Abstract Organic radicals with fluorescence from doublet‐spin energy manifolds circumvent efficiency limits from singlet–triplet photophysics in organic light‐emitting diodes (OLEDs). The singly occupied molecular orbital (SOMO) in radicals enables the higher potential performance. The SOMO also presents substantially lower energy frontier orbitals compared to conventional fluorescent emitters for device operation, which can cause severe electron trapping that limits the performance of radical OLEDs. To improve optoelectronic performance, electron donor–acceptor‐mixed hosts are used to control charge transport for enhanced radical electroluminescence by charge recombination on SOMO and frontier orbitals. The (2‐chloro‐3‐pyridyl)bis(2,4,6‐trichlorophenyl)methyl‐based radical is designed to test the charge‐controlled device architectures in OLEDs by transient analysis and device characterization studies.

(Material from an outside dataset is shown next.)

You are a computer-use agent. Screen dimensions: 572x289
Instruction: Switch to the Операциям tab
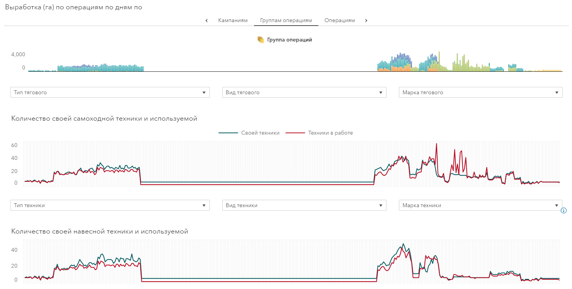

Efficient radical OLEDs with 4.7% maximum external quantum efficiency are reported—showing substantial advances in performance for OLEDs with peak emission beyond 800 nm. In addition, substantially improved performance at higher current density operation and more than two orders of higher lifetime stability are achieved with mixed hosts. These results enable pathways to infrared‐emitting devices with applications ranging from communications to bioimaging.